Data:

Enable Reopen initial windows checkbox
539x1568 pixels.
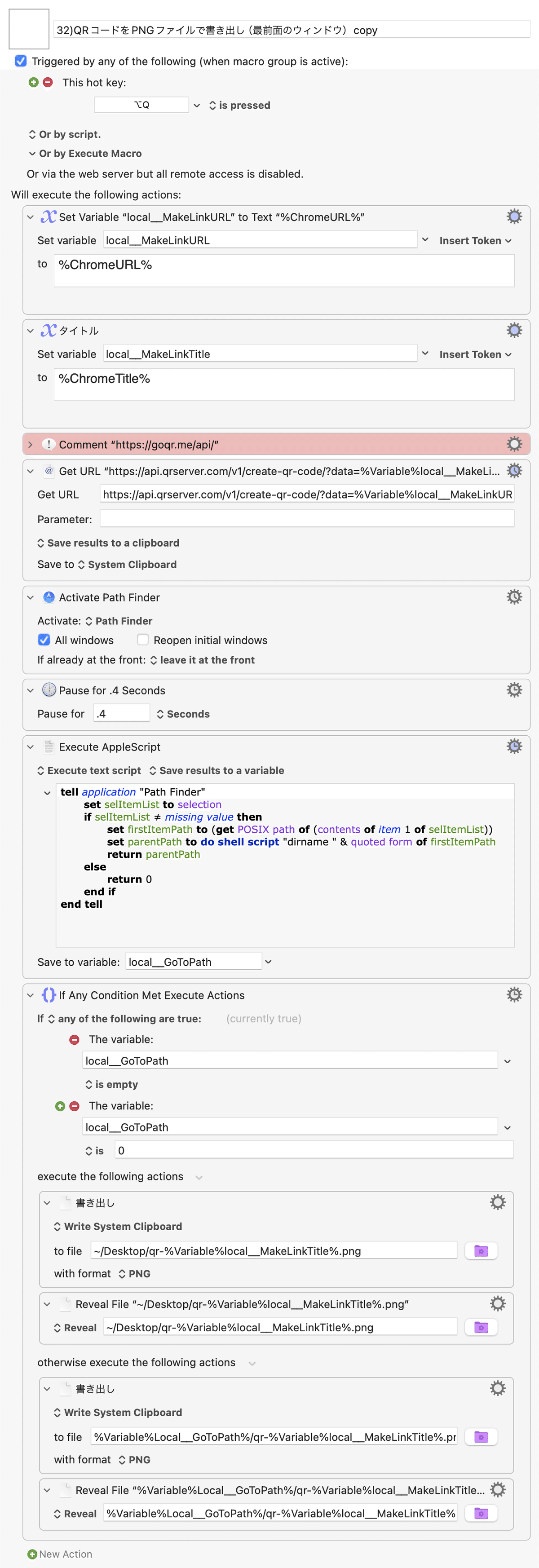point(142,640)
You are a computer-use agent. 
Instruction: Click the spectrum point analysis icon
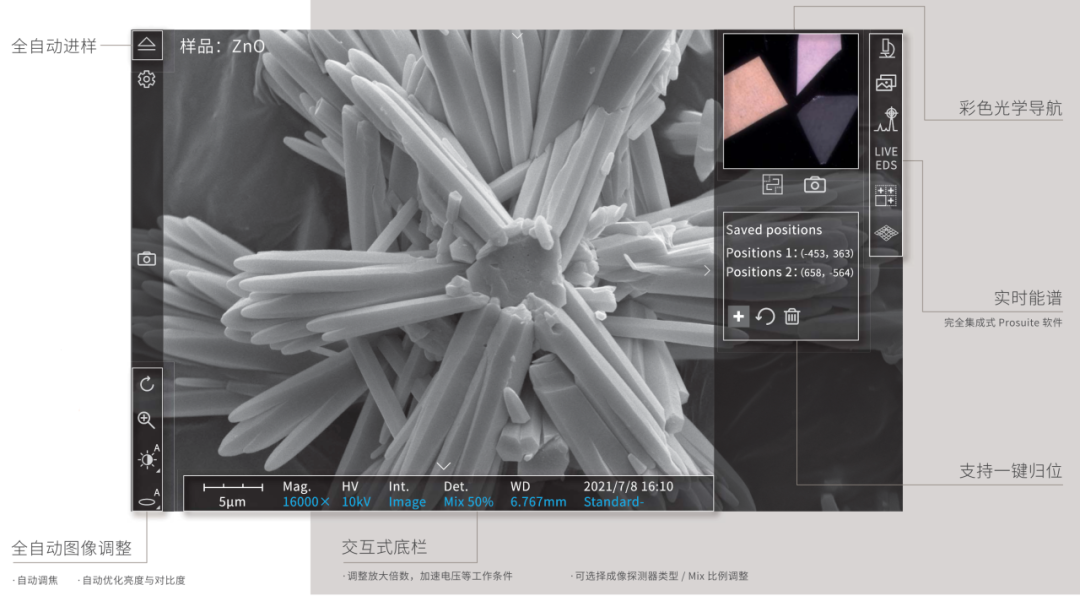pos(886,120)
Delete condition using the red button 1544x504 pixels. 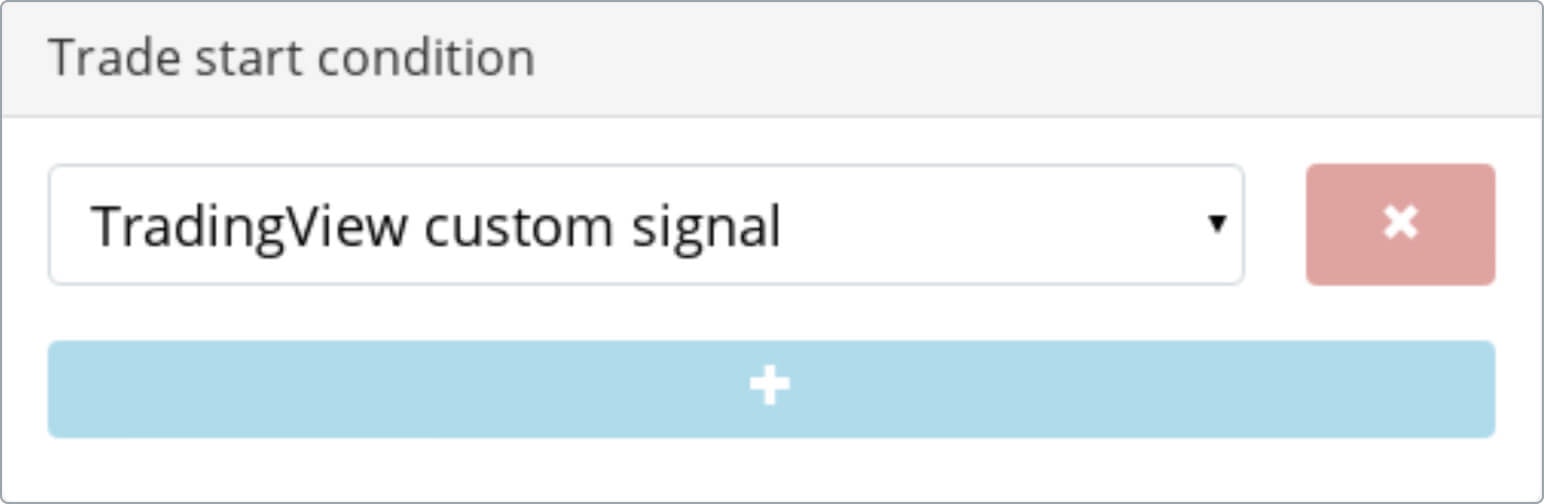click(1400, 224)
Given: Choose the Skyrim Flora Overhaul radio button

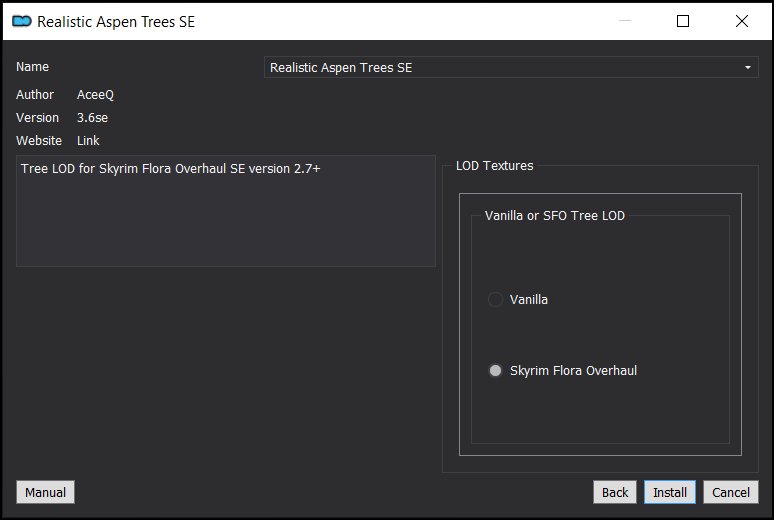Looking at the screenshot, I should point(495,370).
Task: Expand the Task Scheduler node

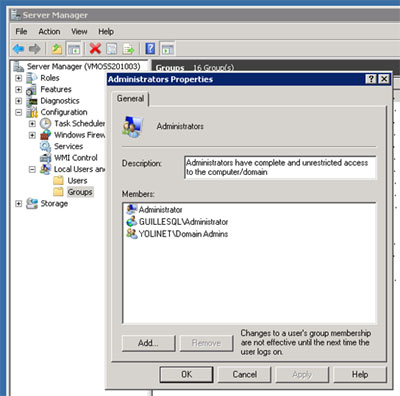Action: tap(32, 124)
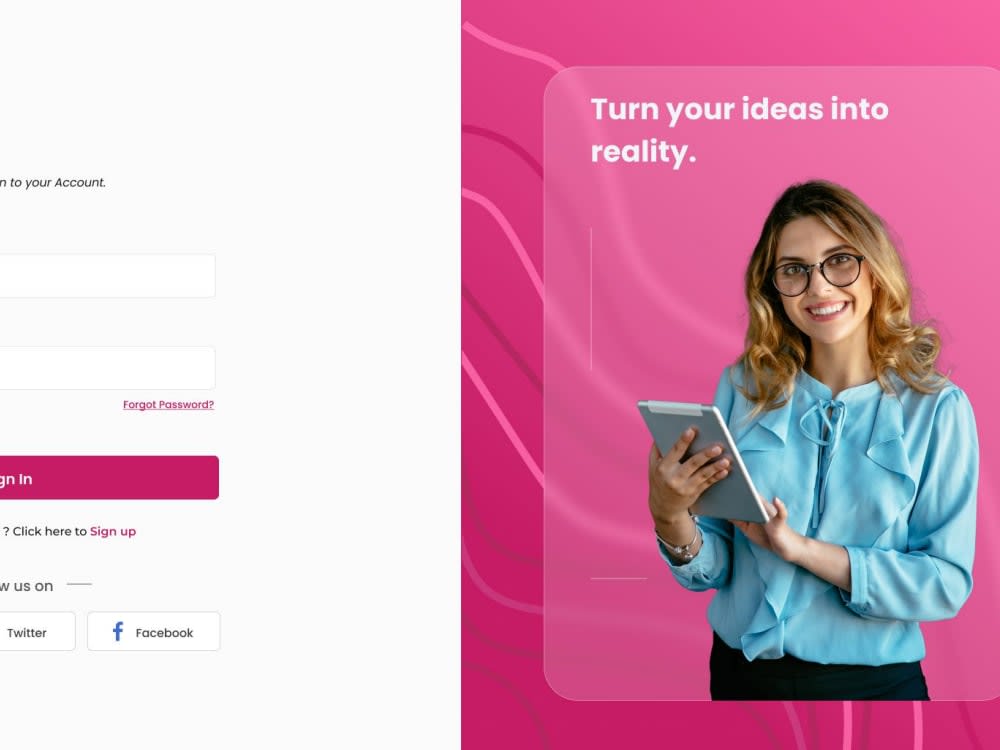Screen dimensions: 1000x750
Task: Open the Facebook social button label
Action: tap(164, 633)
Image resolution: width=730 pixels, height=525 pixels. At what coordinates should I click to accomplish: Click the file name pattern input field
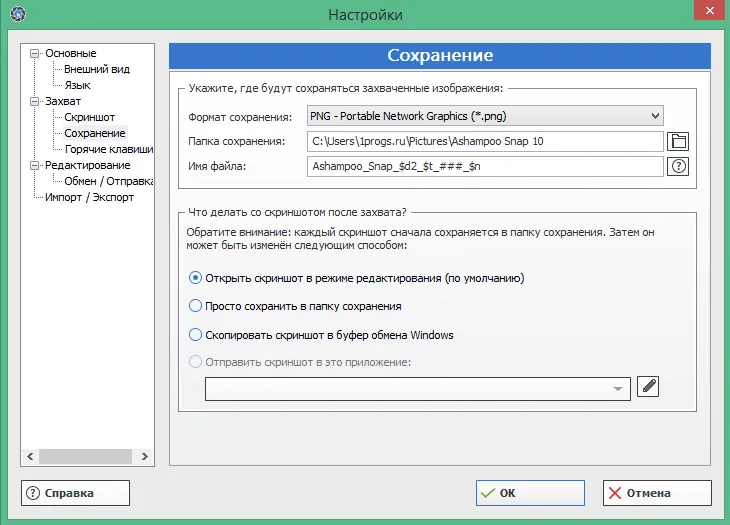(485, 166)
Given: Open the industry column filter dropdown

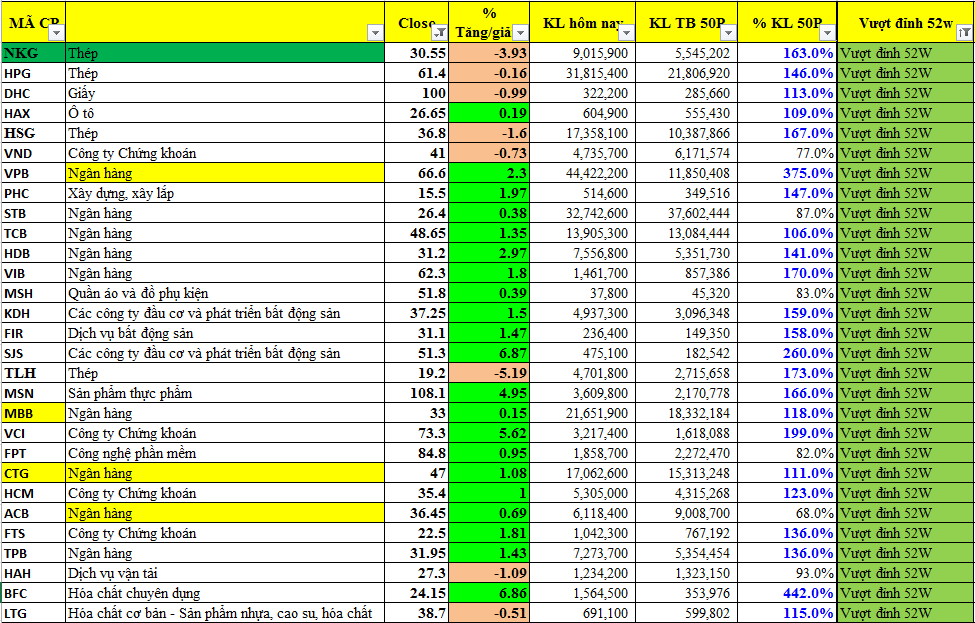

Exercise requirements:
Every line between the one containing "Given: Choose the" and the last line of the data above, both included, should be copied exactly, but not the pictures.

Response to the task:
Given: Choose the Skyrim Flora Overhaul radio button

Looking at the screenshot, I should point(495,370).
Task: Expand the Task Scheduler node

Action: tap(32, 124)
Screen dimensions: 1000x750
Task: Open the Facebook social button label
Action: tap(164, 633)
Image resolution: width=730 pixels, height=525 pixels. At what coordinates should I click to accomplish: Click the file name pattern input field
(485, 166)
Given: Open the industry column filter dropdown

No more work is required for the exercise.